◆ **Exercise passage**
---
Logo of UEFA Euro 2020 at a countdown clock showing 450 days to the tournament in St Petersburg, Russia, March 18, 2020. Clocks were changed from 87 to 450 days as UEFA announced that the tournament was postponed to 2021. /VCG
With the sports industry having ground to a halt amid the coronavirus pandemic, the financial impact on football clubs, and therefore the transfer market and players' contracts, is likely to be significant.
A study by world-leading auditing firm KPMG this week estimated that cancelling the rest of this season would cost clubs across Europe's top five leagues as much as four billion euros (4.33 billion U.S. dollars) in lost revenue.
The knock-on effect could be enormous, trickling down to smaller clubs worldwide.
"Given the international situation, clubs are going to be less inclined to pay the kind of sums we look for," admitted Monaco's vice-president, Oleg Petrov.
Monaco have raked in huge sums in recent years from selling players like Kylian Mbappe, who went to Paris Saint-Germain (PSG) in 2018 for 180 million euros.
Kylian Mbappe of PSG celebrates after he puts his side 5-1 ahead during the French Cup semi-final between Olympique Lyonnais and Paris Saint Germain in Lyon, France, March 4, 2020. /VCG
Clubs expect substantial losses, players may be out of contract
UEFA's commitment to ending the European season by June 30 is surely partly because it is common practice for contracts to run until that date.
Players like Manchester City's David Silva, Willian at Chelsea, or PSG's Thiago Silva and Edinson Cavani, will be free to leave on July 1 even if the season has not been completed.
---
◆ **Excerpted data**
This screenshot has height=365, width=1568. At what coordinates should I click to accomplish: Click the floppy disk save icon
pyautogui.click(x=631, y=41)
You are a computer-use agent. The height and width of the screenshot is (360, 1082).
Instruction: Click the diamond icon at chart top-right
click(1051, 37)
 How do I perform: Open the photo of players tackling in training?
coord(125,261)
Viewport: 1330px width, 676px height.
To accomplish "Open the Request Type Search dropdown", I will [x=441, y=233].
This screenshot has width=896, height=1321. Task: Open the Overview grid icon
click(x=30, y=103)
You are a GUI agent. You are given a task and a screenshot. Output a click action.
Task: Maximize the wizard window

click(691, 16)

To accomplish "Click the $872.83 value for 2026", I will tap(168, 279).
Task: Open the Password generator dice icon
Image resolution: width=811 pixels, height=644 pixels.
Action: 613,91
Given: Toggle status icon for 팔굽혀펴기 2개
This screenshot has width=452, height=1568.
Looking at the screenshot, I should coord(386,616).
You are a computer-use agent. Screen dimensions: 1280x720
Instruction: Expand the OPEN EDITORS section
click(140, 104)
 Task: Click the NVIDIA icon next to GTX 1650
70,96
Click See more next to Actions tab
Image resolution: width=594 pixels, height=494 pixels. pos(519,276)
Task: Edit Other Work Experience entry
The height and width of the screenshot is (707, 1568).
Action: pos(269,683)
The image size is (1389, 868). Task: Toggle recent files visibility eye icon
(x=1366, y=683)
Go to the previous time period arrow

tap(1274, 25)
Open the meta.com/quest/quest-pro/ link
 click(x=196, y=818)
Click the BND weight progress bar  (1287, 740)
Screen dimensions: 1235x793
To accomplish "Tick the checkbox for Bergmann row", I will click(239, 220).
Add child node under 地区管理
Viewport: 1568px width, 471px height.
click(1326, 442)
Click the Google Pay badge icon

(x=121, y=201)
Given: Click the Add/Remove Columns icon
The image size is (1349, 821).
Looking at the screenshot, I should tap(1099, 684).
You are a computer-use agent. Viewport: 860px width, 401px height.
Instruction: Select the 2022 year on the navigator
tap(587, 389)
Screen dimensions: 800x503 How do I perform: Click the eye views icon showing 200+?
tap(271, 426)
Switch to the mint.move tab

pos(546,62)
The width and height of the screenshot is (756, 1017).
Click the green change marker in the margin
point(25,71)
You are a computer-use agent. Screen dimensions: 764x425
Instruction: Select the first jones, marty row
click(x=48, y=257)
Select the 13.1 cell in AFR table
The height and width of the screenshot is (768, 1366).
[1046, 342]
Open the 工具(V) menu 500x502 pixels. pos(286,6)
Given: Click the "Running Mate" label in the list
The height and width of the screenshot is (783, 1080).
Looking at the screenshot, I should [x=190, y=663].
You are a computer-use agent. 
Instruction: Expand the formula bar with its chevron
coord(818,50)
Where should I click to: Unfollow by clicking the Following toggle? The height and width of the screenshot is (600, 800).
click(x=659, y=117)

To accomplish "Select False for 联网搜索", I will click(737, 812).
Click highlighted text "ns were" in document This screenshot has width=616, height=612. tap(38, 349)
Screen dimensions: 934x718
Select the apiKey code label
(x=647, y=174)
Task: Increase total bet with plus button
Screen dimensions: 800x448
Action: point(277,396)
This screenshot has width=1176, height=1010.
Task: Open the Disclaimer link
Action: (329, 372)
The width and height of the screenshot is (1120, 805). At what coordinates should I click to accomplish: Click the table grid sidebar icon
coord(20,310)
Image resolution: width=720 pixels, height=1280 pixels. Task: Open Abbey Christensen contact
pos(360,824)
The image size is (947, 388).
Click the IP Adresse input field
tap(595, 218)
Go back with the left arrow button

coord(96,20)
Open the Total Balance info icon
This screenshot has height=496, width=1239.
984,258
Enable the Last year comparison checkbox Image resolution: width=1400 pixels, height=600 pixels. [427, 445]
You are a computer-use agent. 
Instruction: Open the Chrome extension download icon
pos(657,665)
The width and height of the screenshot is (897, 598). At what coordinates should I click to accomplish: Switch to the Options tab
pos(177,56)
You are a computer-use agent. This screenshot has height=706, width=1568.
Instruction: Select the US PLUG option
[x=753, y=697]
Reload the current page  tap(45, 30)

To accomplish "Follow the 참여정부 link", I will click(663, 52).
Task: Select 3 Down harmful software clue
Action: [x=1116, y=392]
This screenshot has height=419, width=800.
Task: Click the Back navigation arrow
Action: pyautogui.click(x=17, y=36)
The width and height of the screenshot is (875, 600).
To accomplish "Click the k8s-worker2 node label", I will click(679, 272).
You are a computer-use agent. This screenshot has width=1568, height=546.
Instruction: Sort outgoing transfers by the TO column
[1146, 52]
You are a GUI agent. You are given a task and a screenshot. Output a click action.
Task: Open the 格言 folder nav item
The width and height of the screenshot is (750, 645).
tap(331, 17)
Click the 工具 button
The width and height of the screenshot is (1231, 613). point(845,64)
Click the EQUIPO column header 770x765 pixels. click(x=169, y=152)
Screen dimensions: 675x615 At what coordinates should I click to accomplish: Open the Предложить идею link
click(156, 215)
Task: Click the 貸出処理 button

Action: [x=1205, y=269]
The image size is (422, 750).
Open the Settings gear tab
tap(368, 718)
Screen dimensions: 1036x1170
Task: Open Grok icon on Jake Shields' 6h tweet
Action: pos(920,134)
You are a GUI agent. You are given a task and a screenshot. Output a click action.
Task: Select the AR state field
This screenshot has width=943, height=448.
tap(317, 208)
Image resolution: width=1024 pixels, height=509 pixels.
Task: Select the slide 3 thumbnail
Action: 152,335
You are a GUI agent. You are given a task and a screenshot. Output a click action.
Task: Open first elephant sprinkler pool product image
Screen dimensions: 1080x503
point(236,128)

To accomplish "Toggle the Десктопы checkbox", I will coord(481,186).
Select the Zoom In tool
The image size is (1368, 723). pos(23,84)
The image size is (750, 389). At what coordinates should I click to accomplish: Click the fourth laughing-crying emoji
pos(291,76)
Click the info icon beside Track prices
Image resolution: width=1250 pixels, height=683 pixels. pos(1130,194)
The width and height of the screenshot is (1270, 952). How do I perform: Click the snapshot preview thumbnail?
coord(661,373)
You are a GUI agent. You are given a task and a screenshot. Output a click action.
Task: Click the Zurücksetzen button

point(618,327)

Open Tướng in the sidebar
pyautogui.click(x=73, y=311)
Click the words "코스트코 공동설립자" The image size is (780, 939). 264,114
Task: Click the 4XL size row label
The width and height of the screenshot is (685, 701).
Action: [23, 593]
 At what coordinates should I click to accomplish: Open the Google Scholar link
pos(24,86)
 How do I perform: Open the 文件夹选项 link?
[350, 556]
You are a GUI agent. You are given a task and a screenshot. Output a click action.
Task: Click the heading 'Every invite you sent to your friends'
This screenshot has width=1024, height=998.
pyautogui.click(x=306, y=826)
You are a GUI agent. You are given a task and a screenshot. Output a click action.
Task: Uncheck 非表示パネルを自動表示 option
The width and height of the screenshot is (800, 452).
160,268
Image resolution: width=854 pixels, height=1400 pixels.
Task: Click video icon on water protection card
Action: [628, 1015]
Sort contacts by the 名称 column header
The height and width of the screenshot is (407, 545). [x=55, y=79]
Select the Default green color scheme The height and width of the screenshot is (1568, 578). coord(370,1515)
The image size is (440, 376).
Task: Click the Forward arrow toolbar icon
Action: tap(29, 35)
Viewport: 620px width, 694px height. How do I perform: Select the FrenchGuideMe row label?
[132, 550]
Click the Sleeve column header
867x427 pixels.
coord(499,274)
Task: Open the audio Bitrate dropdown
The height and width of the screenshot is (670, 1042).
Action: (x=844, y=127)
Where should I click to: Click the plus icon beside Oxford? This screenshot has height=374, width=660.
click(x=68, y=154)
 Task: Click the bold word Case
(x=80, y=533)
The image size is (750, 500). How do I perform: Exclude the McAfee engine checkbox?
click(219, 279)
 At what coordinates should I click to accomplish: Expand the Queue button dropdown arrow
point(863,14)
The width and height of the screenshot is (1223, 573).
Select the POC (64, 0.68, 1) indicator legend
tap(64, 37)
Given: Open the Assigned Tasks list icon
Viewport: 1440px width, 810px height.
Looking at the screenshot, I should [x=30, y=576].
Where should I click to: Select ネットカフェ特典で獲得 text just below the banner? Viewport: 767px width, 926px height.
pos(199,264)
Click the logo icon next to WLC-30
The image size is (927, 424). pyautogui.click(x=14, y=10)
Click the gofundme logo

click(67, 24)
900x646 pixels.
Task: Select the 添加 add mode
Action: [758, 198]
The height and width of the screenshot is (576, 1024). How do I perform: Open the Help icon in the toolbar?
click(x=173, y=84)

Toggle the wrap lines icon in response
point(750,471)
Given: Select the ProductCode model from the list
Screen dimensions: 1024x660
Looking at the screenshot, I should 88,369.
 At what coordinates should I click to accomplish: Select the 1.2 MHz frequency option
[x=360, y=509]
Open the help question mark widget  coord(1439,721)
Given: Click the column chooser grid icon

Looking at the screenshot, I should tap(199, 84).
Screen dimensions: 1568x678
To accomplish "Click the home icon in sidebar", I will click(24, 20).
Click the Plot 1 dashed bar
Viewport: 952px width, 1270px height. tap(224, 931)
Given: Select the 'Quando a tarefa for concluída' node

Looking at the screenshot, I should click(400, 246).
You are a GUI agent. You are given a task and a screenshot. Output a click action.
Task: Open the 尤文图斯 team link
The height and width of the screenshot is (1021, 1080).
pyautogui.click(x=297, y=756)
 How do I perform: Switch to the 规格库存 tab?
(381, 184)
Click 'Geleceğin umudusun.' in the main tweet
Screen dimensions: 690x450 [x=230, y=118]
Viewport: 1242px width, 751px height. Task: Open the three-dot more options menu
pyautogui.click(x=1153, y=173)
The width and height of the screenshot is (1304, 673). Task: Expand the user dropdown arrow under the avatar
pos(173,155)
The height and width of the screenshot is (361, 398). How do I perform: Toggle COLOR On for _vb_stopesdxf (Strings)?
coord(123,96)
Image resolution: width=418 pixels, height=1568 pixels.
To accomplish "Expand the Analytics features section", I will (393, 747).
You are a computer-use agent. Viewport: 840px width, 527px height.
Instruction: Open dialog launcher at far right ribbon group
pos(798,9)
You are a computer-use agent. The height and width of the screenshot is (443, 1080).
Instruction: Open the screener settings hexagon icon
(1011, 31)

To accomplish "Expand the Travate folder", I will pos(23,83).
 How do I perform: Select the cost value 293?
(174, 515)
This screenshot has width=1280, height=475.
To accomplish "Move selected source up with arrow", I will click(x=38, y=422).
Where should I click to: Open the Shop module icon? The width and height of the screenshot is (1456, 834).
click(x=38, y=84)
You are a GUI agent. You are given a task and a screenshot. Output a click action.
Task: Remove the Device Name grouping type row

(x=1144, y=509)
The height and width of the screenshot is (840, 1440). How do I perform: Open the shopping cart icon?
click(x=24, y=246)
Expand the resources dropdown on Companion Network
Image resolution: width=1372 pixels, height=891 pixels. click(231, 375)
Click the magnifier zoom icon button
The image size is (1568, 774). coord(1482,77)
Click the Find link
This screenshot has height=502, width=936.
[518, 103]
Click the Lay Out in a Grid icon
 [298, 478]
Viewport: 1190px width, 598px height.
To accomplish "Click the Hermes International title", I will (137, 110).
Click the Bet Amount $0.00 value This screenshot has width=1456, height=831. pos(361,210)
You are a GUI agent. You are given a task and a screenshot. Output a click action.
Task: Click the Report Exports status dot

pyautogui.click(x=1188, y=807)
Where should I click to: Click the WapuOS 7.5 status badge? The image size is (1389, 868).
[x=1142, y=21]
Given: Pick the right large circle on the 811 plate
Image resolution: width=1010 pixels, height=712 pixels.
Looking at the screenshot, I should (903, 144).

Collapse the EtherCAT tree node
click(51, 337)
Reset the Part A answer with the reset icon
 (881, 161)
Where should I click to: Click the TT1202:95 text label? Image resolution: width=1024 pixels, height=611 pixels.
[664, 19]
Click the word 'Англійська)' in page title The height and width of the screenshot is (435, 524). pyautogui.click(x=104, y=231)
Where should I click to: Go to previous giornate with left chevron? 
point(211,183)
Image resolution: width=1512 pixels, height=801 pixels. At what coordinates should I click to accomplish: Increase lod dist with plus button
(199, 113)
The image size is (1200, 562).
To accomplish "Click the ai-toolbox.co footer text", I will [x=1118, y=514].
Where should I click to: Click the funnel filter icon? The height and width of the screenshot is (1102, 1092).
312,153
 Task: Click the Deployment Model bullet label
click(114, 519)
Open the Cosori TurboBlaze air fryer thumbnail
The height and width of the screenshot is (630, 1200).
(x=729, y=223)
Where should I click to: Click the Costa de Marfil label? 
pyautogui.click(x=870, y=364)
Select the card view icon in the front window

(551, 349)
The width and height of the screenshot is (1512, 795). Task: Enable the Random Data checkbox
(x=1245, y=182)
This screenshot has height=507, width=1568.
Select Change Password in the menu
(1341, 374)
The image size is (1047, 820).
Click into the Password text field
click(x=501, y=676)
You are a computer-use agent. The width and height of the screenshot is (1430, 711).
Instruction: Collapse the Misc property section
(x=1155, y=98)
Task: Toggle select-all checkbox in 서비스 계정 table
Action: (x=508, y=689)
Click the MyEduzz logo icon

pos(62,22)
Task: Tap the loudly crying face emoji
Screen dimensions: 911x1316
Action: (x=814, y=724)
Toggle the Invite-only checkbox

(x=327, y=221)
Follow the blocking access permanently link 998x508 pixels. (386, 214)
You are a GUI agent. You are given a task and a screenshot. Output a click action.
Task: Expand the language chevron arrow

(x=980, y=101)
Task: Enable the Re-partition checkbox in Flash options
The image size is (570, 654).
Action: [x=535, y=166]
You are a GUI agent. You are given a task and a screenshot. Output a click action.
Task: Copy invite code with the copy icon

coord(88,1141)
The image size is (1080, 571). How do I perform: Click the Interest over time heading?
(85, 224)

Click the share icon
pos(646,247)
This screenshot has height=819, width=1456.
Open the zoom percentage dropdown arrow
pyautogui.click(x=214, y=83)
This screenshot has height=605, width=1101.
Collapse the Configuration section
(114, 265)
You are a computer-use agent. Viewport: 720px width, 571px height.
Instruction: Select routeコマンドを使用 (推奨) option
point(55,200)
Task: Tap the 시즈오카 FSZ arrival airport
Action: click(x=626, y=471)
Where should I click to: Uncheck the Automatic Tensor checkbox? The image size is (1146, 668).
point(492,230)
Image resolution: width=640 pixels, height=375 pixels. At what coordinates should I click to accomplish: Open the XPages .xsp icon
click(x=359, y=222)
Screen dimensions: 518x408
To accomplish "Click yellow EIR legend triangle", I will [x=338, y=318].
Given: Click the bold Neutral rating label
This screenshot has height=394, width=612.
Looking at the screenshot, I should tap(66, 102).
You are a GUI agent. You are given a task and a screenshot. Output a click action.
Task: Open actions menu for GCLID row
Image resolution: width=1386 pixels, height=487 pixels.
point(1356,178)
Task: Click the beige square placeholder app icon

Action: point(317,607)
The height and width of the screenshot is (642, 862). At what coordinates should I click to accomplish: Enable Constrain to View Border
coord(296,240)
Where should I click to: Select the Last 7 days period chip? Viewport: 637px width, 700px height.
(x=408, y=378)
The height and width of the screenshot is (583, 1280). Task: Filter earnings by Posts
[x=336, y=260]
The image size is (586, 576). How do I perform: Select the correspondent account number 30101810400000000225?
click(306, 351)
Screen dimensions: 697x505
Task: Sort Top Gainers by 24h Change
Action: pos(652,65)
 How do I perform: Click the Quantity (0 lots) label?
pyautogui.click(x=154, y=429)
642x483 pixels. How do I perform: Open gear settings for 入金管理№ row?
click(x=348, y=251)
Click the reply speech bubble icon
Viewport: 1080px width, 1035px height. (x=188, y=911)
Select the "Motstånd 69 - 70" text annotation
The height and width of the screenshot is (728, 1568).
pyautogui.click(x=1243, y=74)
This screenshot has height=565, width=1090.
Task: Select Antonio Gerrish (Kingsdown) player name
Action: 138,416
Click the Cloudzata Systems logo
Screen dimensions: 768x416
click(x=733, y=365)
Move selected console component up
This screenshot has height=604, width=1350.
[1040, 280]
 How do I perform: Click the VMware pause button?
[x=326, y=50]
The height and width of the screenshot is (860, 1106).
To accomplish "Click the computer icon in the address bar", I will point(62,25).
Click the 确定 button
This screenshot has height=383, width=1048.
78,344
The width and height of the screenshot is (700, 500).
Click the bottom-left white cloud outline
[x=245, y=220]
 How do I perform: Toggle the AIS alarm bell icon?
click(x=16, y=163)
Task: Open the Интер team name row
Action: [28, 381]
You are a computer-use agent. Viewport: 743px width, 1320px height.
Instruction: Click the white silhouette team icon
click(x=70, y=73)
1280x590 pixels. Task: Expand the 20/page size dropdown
---
◆ **What this exercise asks**
1. From the article on football finances, return the passage starting at "A study by world-leading" and ending at "smaller clubs worldwide.".
2. Answer these questions using the article on football finances:
(a) According to the KPMG study, how much lost revenue would cancelling the rest of this season cost clubs across Europe's top five leagues?
(b) Which club did Kylian Mbappe go to in 2018, and for what fee?
(c) By what date has UEFA committed to ending the European season?
3. In the article on football finances, rewrite the paragraph that begins "Players like Manchester City's David Silva" as a brief list, keeping its main facts.

◆ **Numbered answers**
1.
A study by world-leading auditing firm KPMG this week estimated that cancelling the rest of this season would cost clubs across Europe's top five leagues as much as four billion euros (4.33 billion U.S. dollars) in lost revenue.
The knock-on effect could be enormous, trickling down to smaller clubs worldwide.

2.
(a) As much as four billion euros (4.33 billion U.S. dollars).
(b) Paris Saint-Germain (PSG), for 180 million euros.
(c) June 30.

3.
Players free to leave on July 1, even if the season has not been completed:
- David Silva (Manchester City)
- Willian (Chelsea)
- Thiago Silva (PSG)
- Edinson Cavani (PSG)